Mattei et al.16 suggested that decompression may not prevent, but instead may actually facilitate postoperative ileus, probably due to the interruption of normal gastrointestinal reflexes triggered by orogastric secretions. Ileus does obviously have several contributing factors including inflammatory response, anaesthetic and opioid administration, autonomic nervous system dysfunction, and gastrointestinal hormone disruption.14 Moreover, the nasogastric or nasojejunal tube may induce vomiting and other complications such as nasopharyngeal soreness and intestinal fluid loss. In addition, the discomfort caused by a nasogastric or nasojejunal tube is one of the most unpleasant aspects of the postoperative course. Considering the shorter hospital stay as well as the reduced requirements for nursing and pharmaceutical services, the omission of a nasogastric tube can be a cost-effective treatment for patients with gastric cancer.

Several reports17,18 indicated that compared with traditional feeding after the passage of flatus, early oral feeding within 2 days after operation in patients undergoing gastrectomy did not reduce postoperative complications but did reduce the postoperative time to flatus and the length of hospital stay. The main limitations of these studies were monocentric with small sample sizes.

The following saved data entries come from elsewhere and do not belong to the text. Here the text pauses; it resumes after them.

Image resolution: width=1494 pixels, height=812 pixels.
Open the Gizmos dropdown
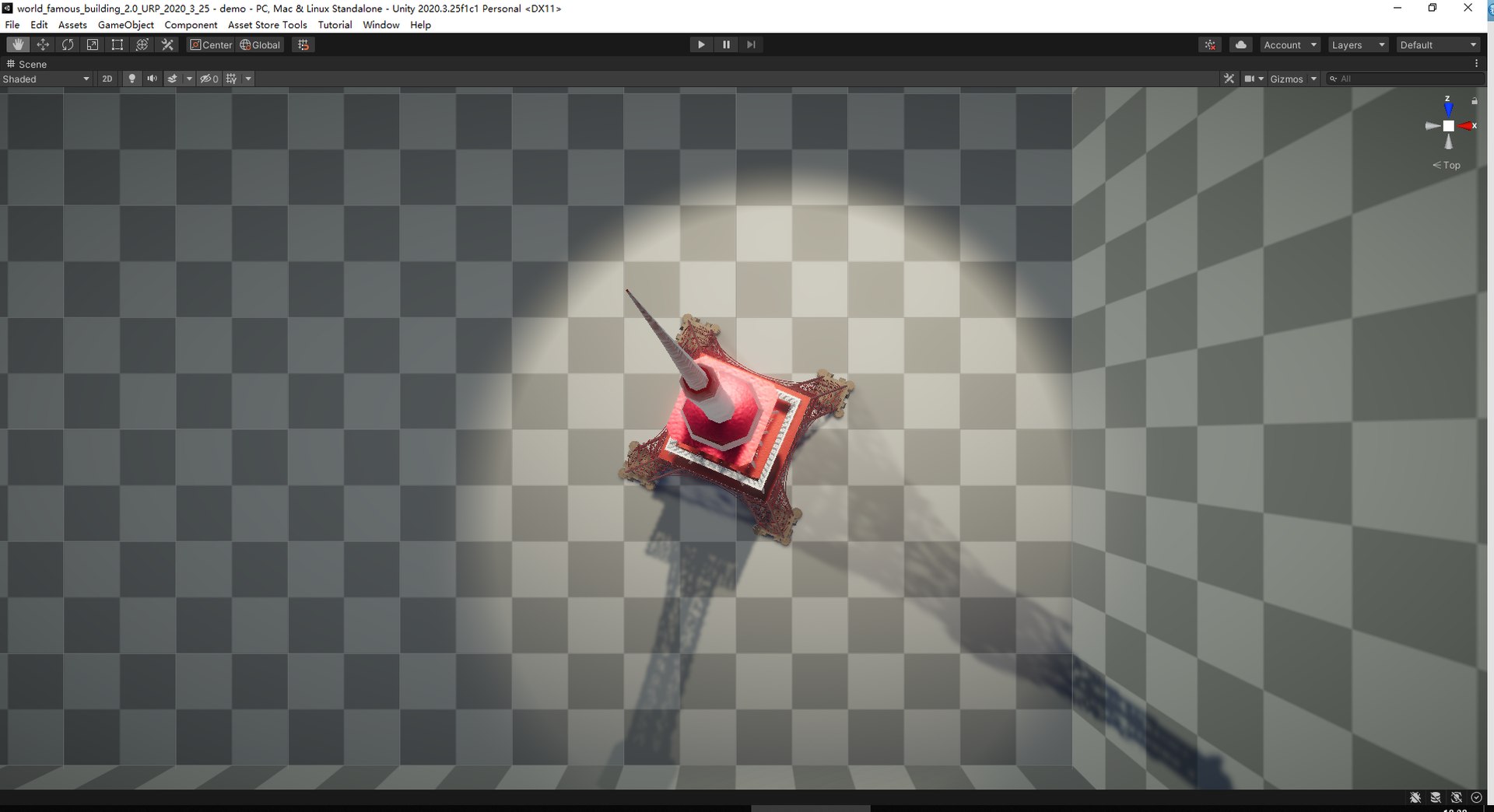point(1292,79)
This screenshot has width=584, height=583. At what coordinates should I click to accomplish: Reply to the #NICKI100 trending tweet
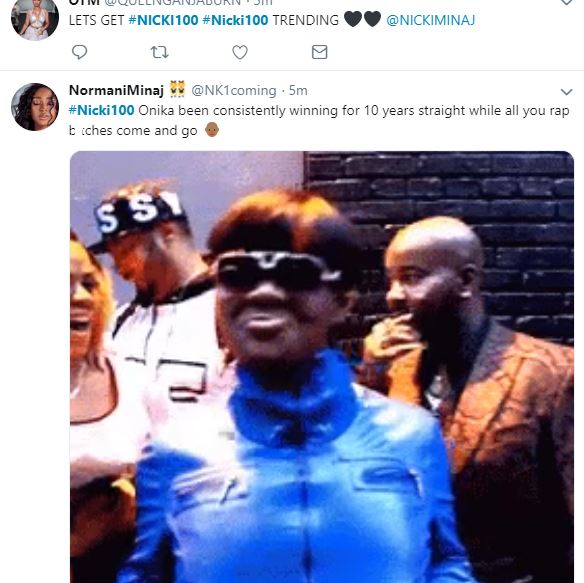(x=79, y=52)
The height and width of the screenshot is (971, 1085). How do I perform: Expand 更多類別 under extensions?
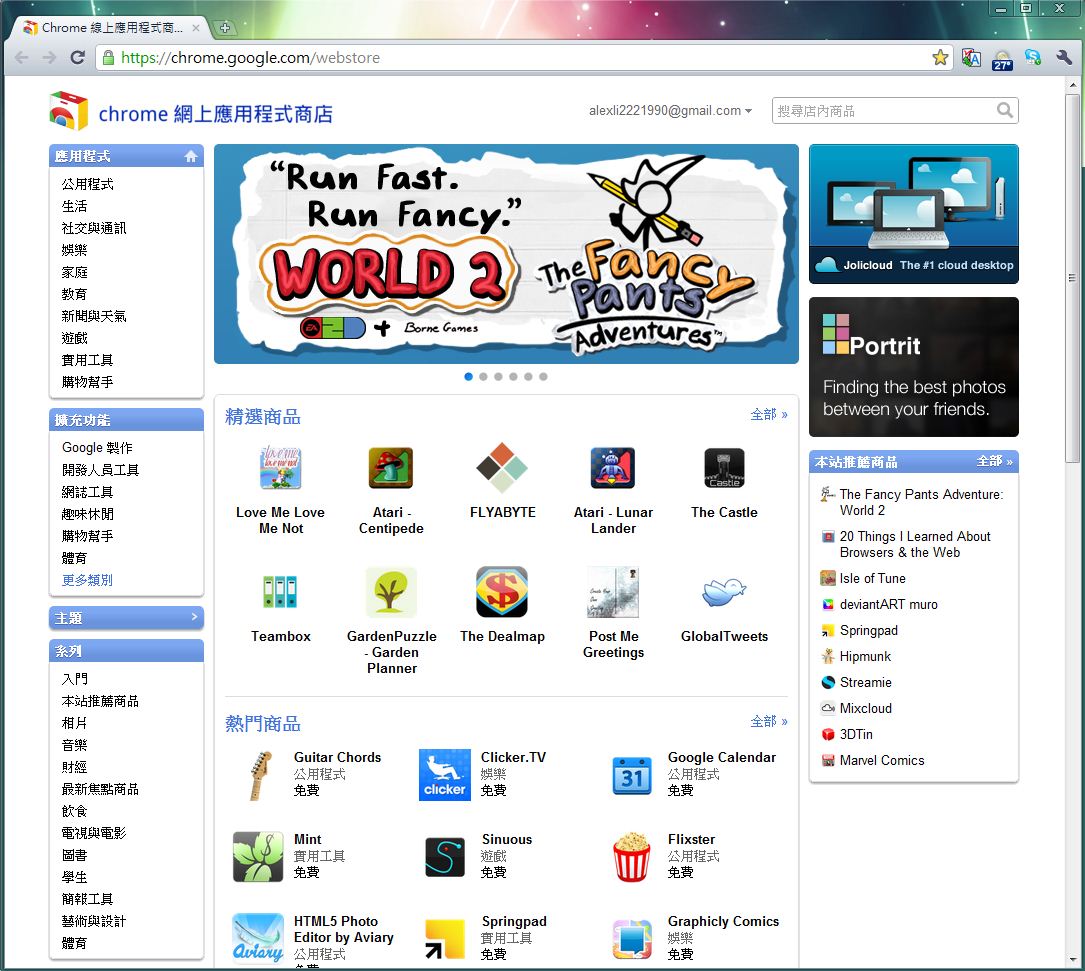[x=87, y=580]
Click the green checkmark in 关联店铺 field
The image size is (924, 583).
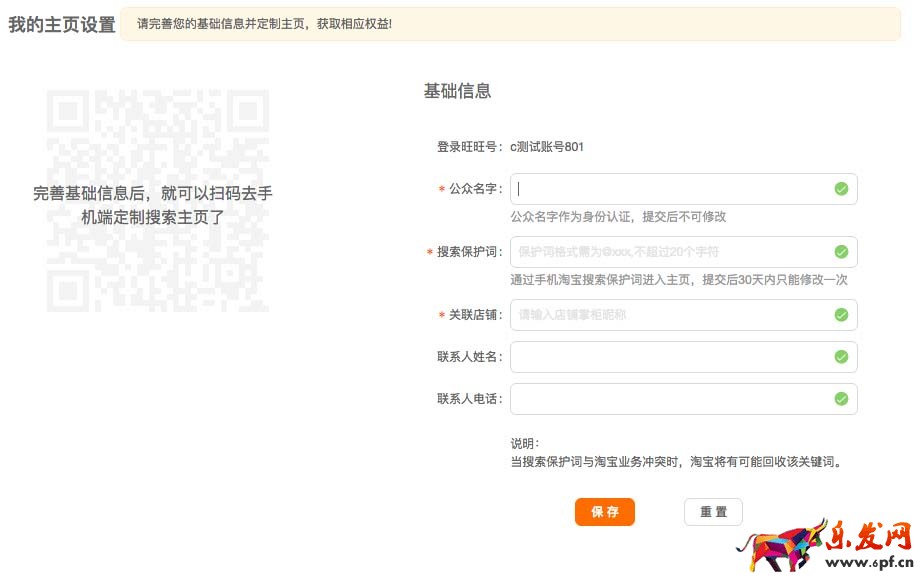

There are limitations to any meta-analysis, especially with respect to the quality of the data in the original trials. The most important point is that we have no individual patients’ data that has become essential for the present-day meta-analysis. We made every attempt to increase the clinical homogeneity among the trials. For instance, we included only patients undergoing gastrectomy for gastric cancer, and we excluded studies that included benign gastric disease. But still, none of the eligible studies received a score greater than five using the Cochrane Collaboration’s tool for assessing risk of bias, indicating, to some extent, that the methodological quality of the studies was a limitation. In particular, the studies rarely included allocation concealment and blinding assessment of the outcomes, probably because of ethical concerns or practical difficulties. It was reported, however, that individual quality measures, such as blinding and allocation concealment, are not reliably associated with the strength of the treatment effects in meta-analyses of RCTs.19 Therefore, the outcomes in our meta-analysis were slightly impaired. However, with increasing accumulated data, it permitted that the necessity of ND following gastrectomy for gastric cancer could be explored under more specific backgrounds.

Conclusion

Our results do not support the routine use of ND following gastrectomy for gastric cancer, irrespective of the extent of gastric resection and the type of digestive reconstruction, because there is no convincing evidence that postoperative decompression is associated with reduced anastomotic leakage, decreased pulmonary complications, fewer wound problems, earlier recovery of bowel function, or shorter hospital stay,.